From the right side of the garment , understitch on the facing side . ( Click on understitch for a review if you don't remember how)


Press neckline seam which will want to favour the facing side because of the understitching.


At shoulder joint, if you have bulk, pound with a hammer gently to flatten out the seam.



Top stitch around the neckline if you wish but I chose not to.


Next time, I'll show you how to prepare for the sewing of the lines for chenilling.

Saturday, July 19, 2014

S, Betzina ( V1101 ) Sew-Along Session 3

Pocket Facings and Pockets

The very first thing you sew on this dress is the pocket facings. I omitted the zipper closures on the pocket welt openings. Refer to the instruction sheet if you are using zippers.

...With your tracing wheel and tracing paper, trace the welt  opening onto the fabric facings. You will already have traced the welt openings on wrong side of the tunic  front.

...With contrasting thread in your bobbin, stay stitch around the welt openings being sure to start on one of the long sides well below the corner.
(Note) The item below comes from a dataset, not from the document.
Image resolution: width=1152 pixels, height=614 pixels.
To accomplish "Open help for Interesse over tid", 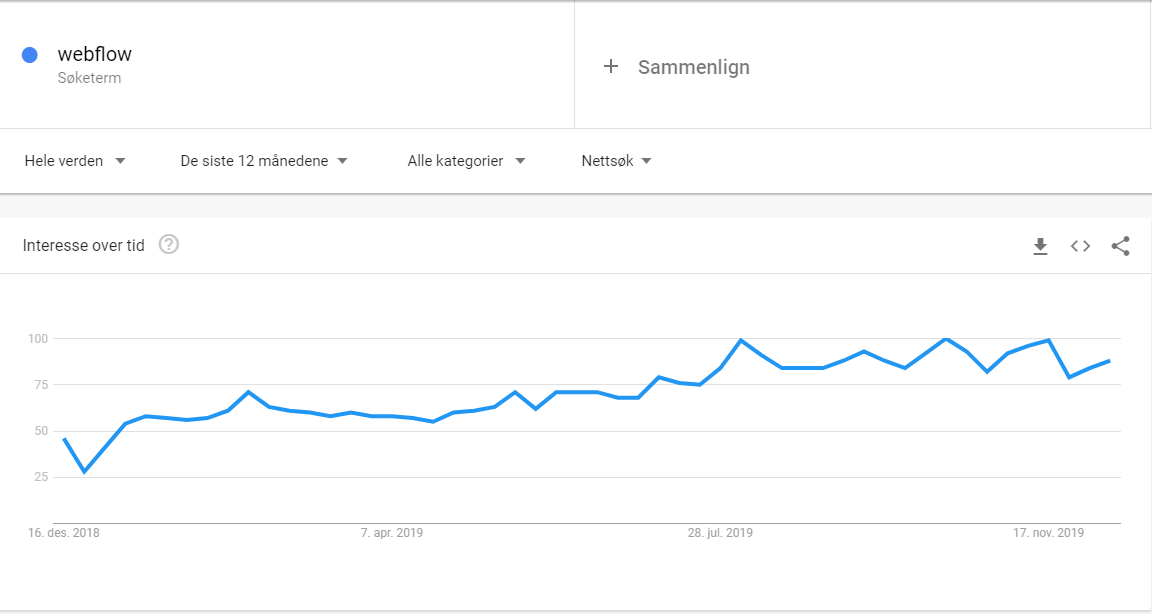I will [x=169, y=245].
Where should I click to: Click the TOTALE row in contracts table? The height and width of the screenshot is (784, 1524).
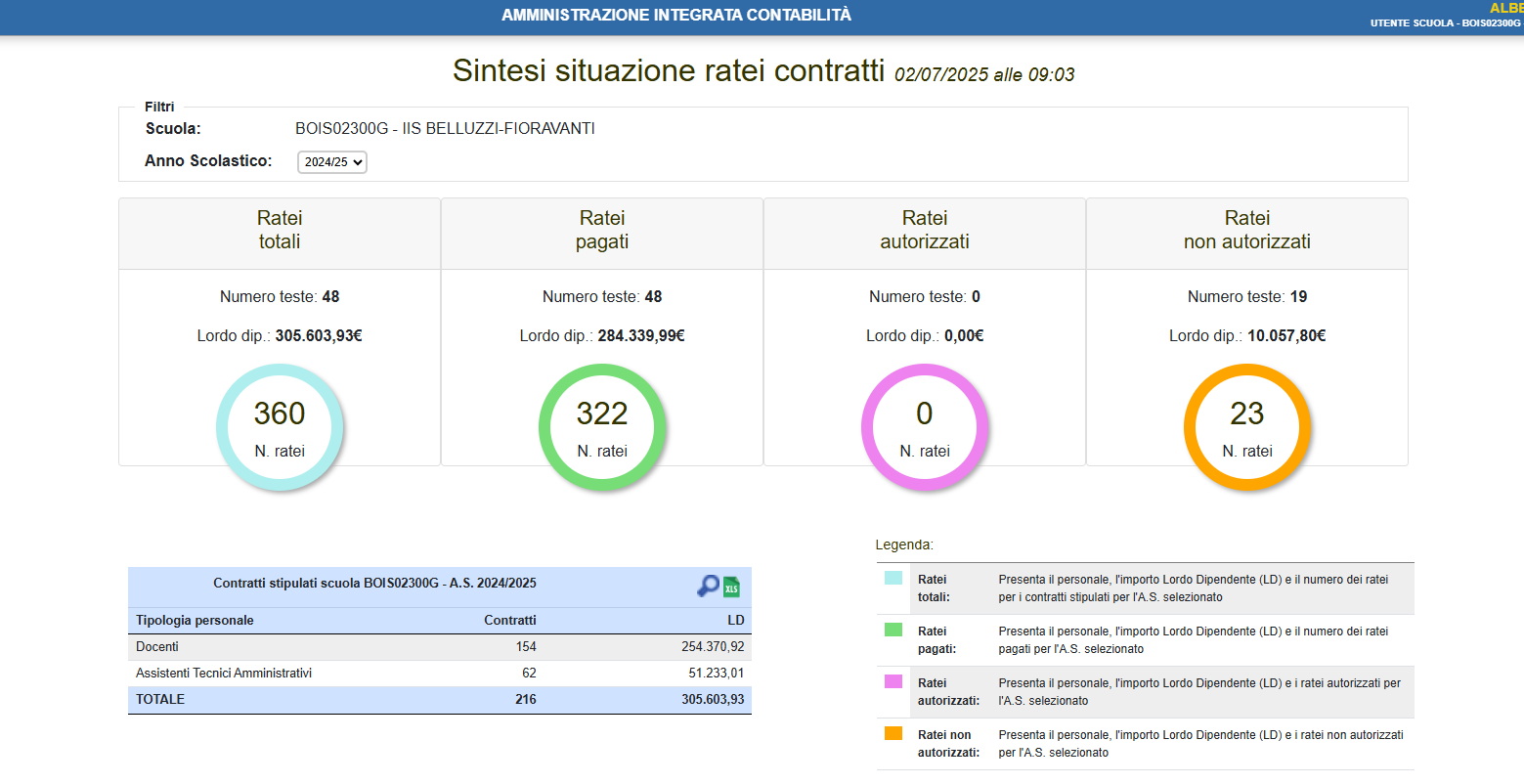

When sewing around the corners, with needle down pivot, and count the number of stitches you sew on the first end and copy that for the other end.



...Pin the pocket facings to pocket interfacing with right sides together  ... (The glue side of the interfacing is the wrong side )





...Sew around the two long sides and the rounded end of the facings but not the notched end.

...Turn to right sides and press carefully so that the glue side adheres to the fabric side of the facings. The facings now have a nice neat finish. Apply Steam-a-Seam around the edges of the facings. Leave the paper on.



...Position the facings to the outside of the front matching the notch on the facings to the notch on each side front.( Sorry, I forgot to take a photo )

...Pin carefully aligning the welt opening of the facings to the welt opening of the dress front.





...Sew around the welt opening from the wrong side of the tunic front being sure to start on one of the long sides and at the  corners, with needle down pivot, and count the number of stitches you sew on the first end and copy that for the other end.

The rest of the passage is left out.